Infrared spectroscopy of hydrated benzene cluster cations, [C6H6-(H2O)n]+ (n = 1–6): Structural changes upon photoionization and proton transfer reactions

Abstract

Infrared (IR) spectra of benzene–(water)_n cluster cations (Bz–W_n)⁺ (n = 1–6) in the OH and CH stretching vibrational region were observed in order to investigate their structure and reactivity. The cluster cations were prepared by two different production methods: one is due to collision between bare benzene cations and water clusters; and the other utilizes resonance enhanced multiphoton ionization (REMPI) of neutral clusters. The former method prefers the production of the most stable isomer cluster cations, while the latter would reflect the Franck-Condon restriction in the ionization process. The structures of the n = 1 and n = 2 clusters were determined on the basis of the comparison between the IR spectra and density functional theory (DFT) calculations. In the n = 1 cluster cation, the oxygen atom of the water molecule is located in the benzene ring plane and coordinates to the benzene moiety by two identical CH–O hydrogen bonds. The IR spectra of the n = 2 cluster cation showed absorption bands arising from two different types of isomers: one has a hydrogen-bonded water dimer interacting with the benzene cation; in the other isomer two water molecules are independently bound to the benzene cation.
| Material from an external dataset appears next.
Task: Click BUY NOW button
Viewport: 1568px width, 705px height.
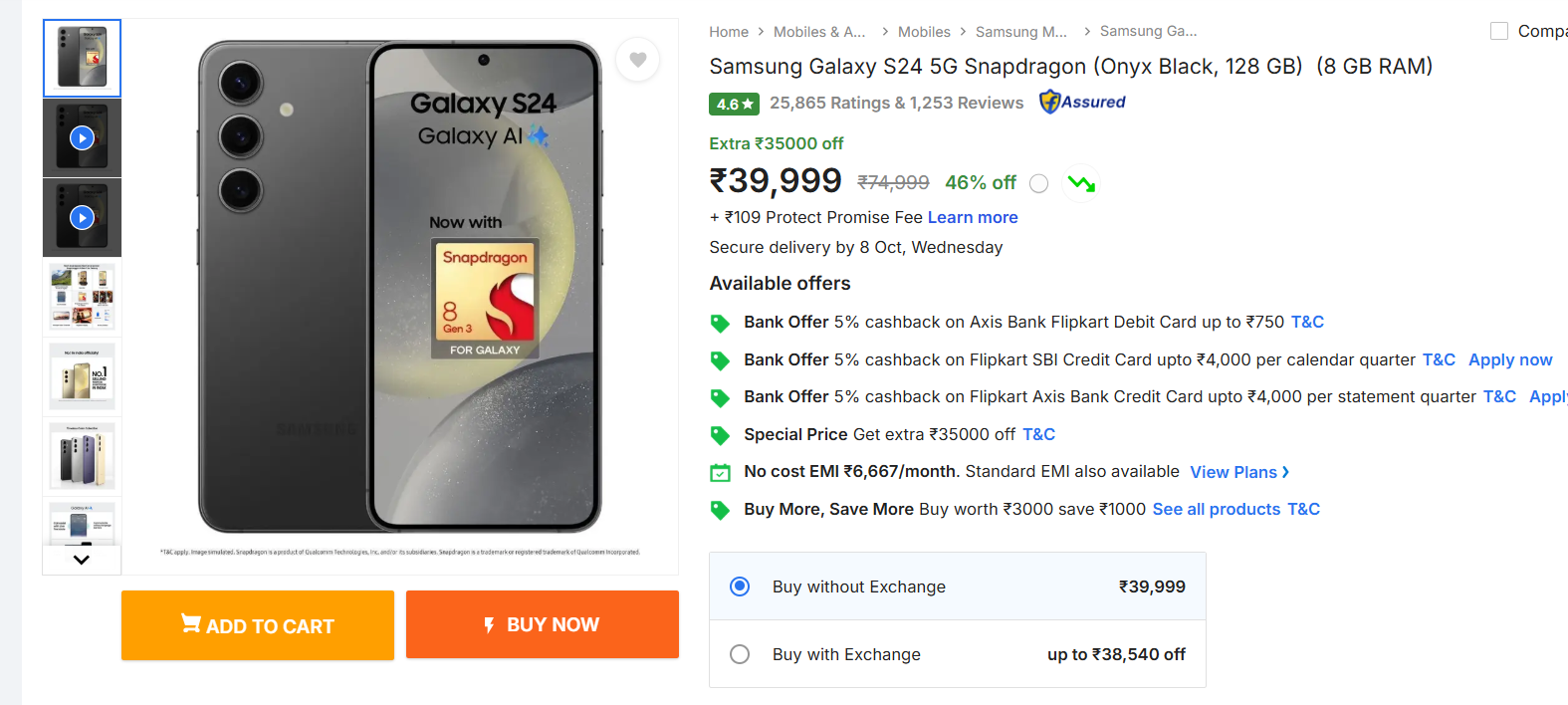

The production ratio between the isomers was found to strongly depend on the cluster ion preparation methods. Except for the case of the n = 2 cluster, the cluster cations prepared by the two different methods gave identical IR spectra. This means that quite extensive rearrangements of the cluster structure occur upon ionization of the neutral clusters, leading to the most stable form of the cluster cations. The spectral features of the n = 3 cluster cation are very similar to the n = 2 cluster, suggesting similar structures among these clusters. Higher clusters larger than the n = 3 cluster showed quite different IR spectra from those of the n ≤ 3 clusters, but their spectral features are very similar to those of hydrated clusters of protonated species, X–H⁺–(H₂O)_n, indicating that proton transfer reactions from the benzene cation to the water moiety occur in the larger clusters than those with n = 3.